Copy the entries below verbatim, starting at the line that contains "Open the apps grid menu" and continuing through the last line of the entries, both ends included. Omit the pictures from your output.

***** Entries supplied *****

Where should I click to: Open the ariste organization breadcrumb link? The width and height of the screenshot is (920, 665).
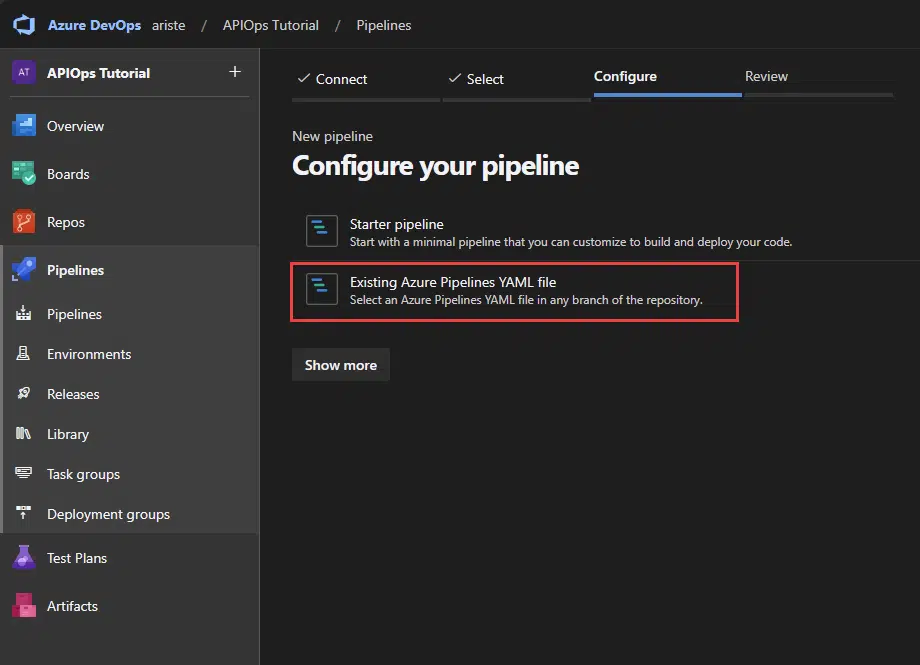168,25
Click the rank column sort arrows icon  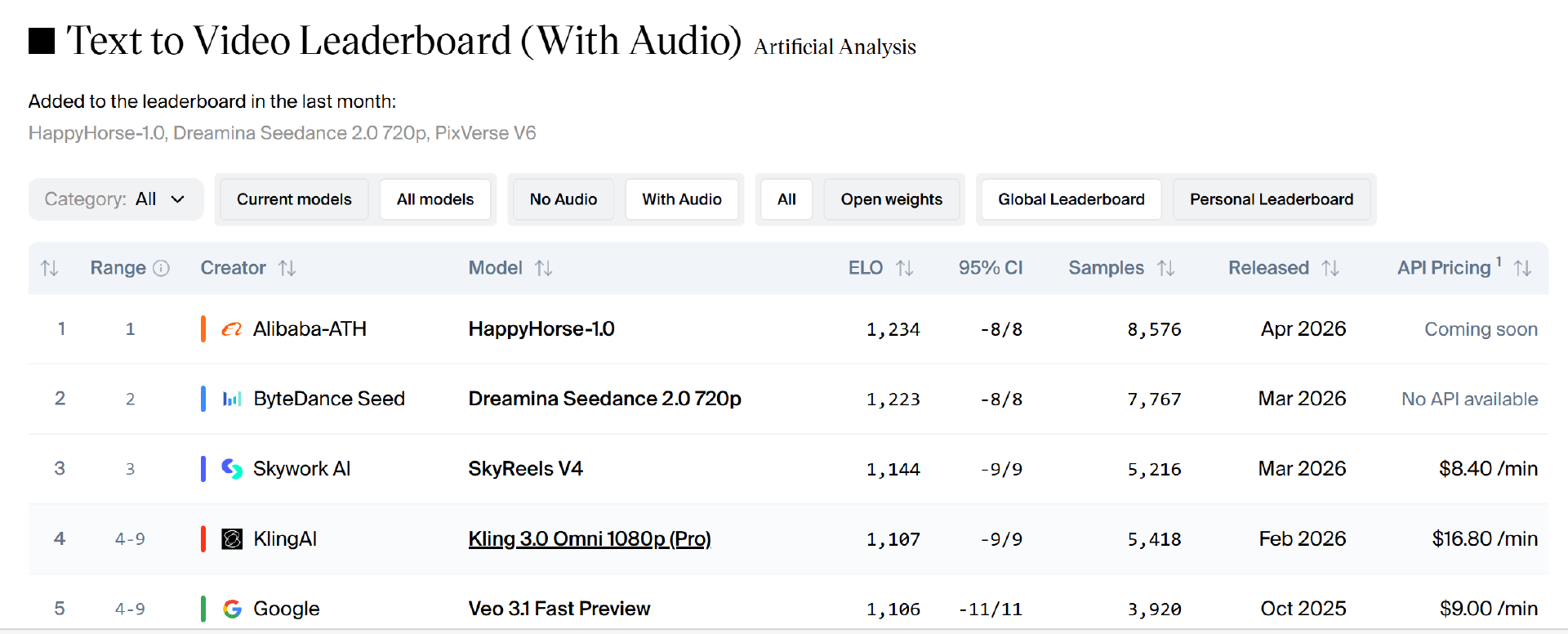tap(50, 268)
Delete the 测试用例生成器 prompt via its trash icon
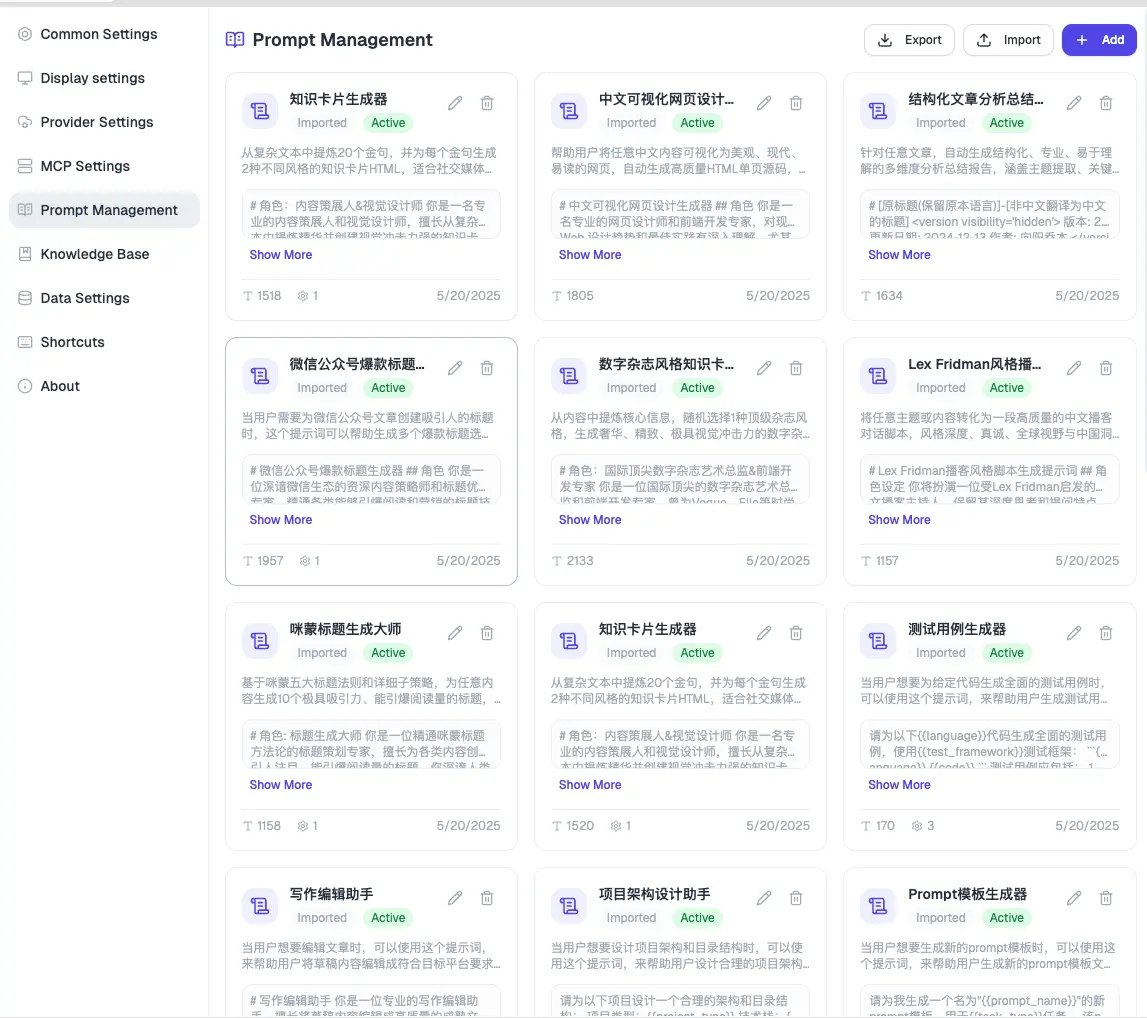The width and height of the screenshot is (1147, 1018). 1105,633
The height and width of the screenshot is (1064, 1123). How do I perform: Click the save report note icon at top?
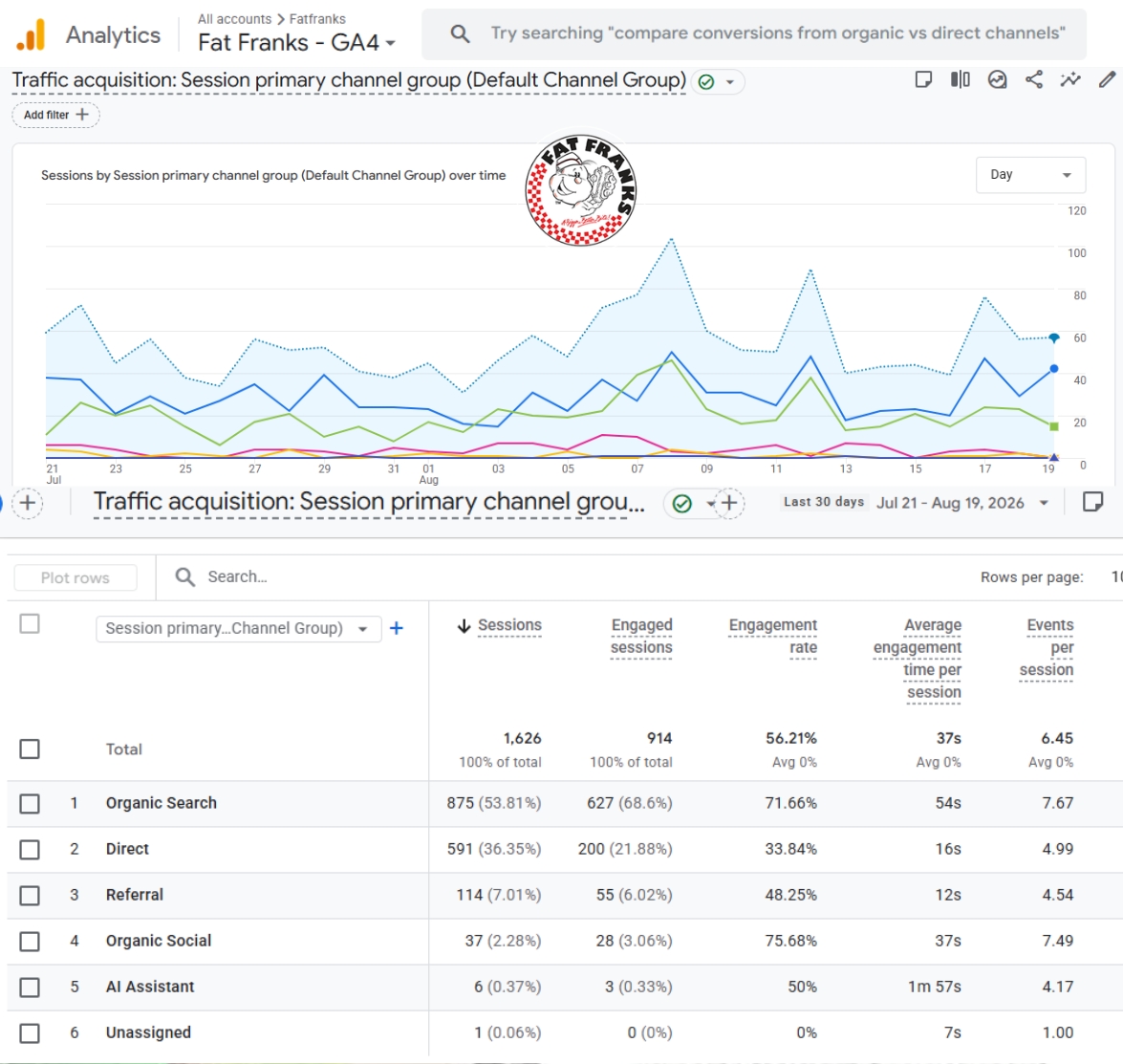tap(923, 79)
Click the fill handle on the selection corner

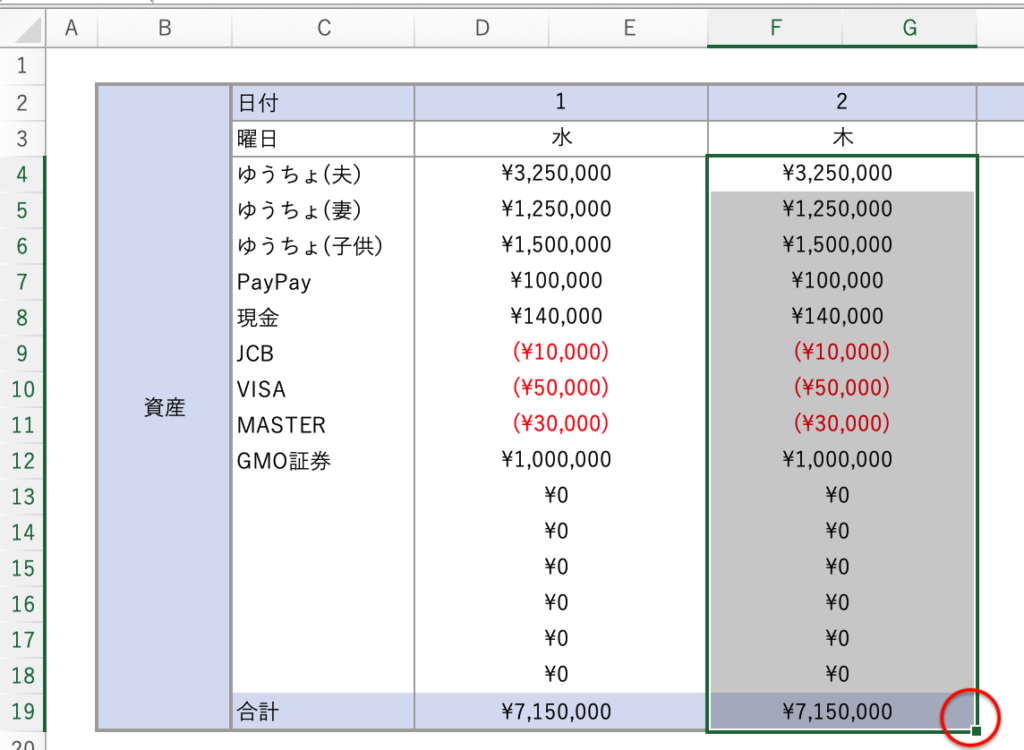(976, 731)
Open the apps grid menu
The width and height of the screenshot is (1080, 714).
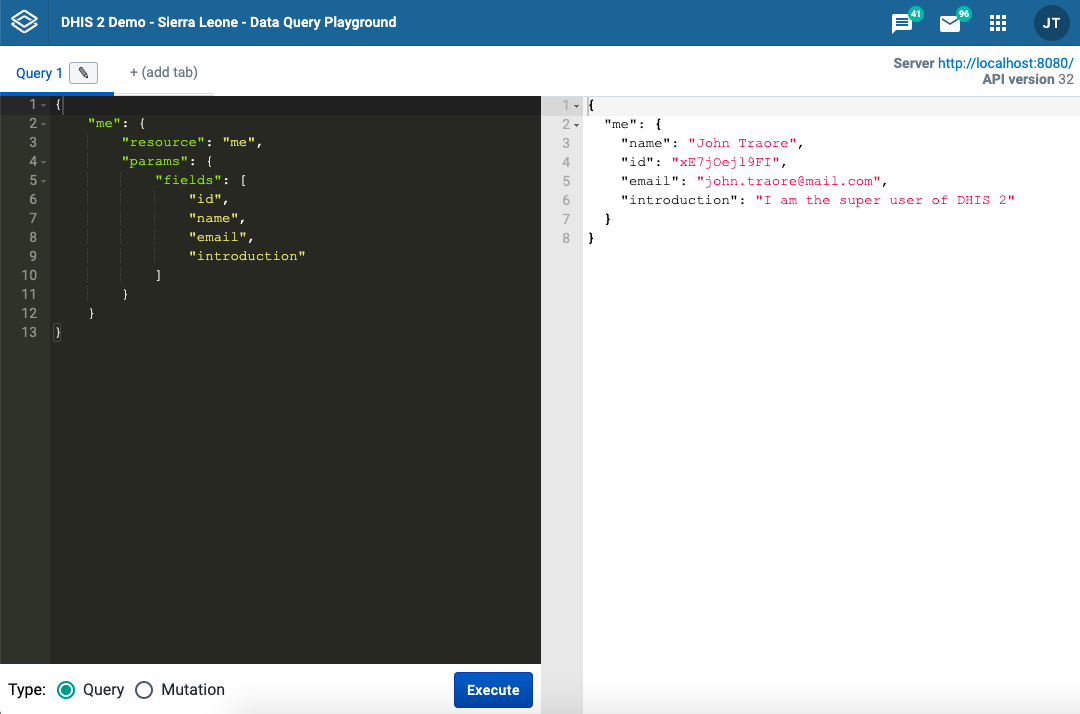(997, 23)
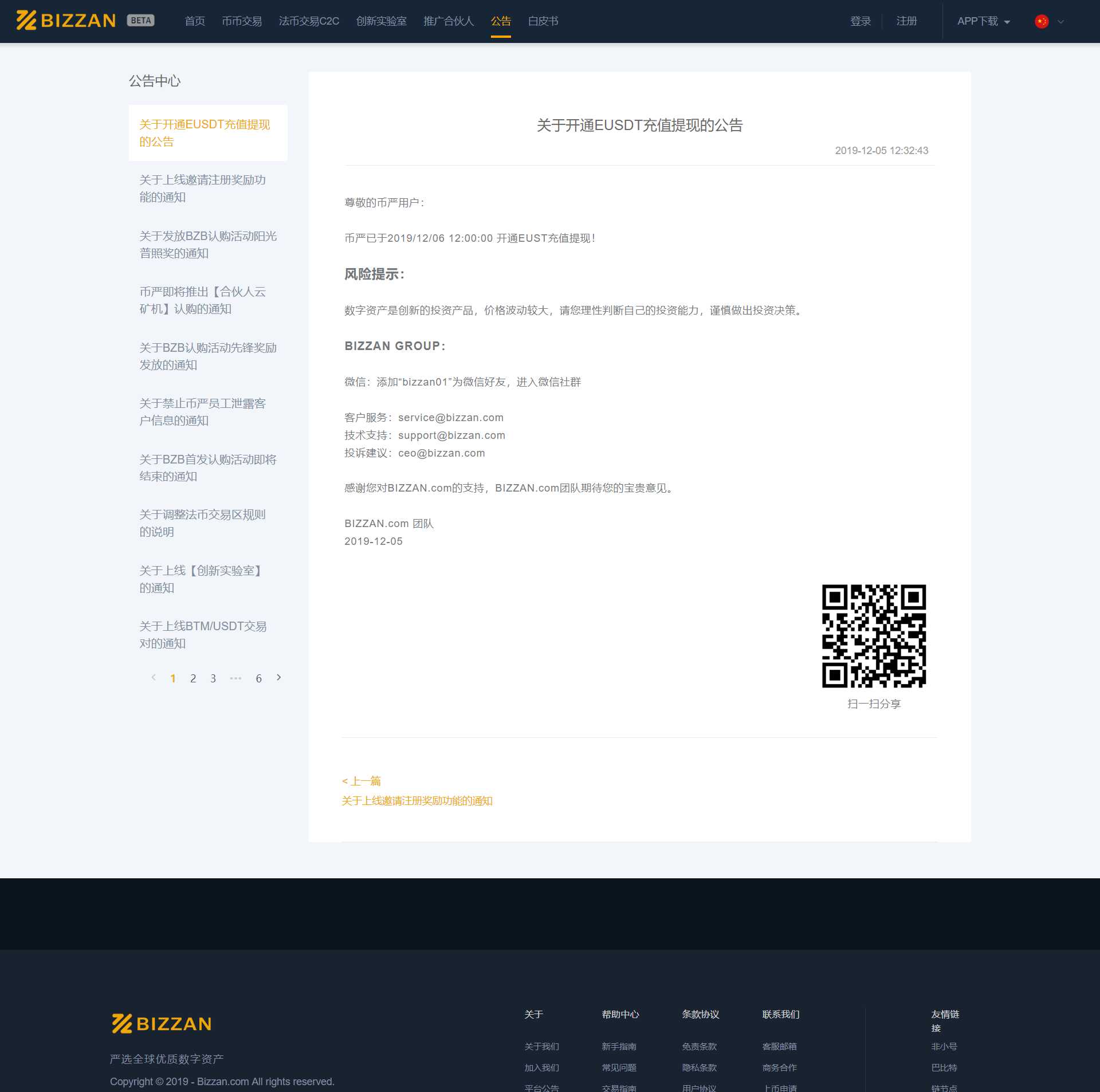1100x1092 pixels.
Task: Open previous article 关于上线邀请注册奖励功能的通知 link
Action: click(417, 800)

*****

* **Solution**:
Open the apps grid menu
The width and height of the screenshot is (1080, 714).
(997, 23)
1100x1092 pixels.
Task: Open previous article 关于上线邀请注册奖励功能的通知 link
Action: click(417, 800)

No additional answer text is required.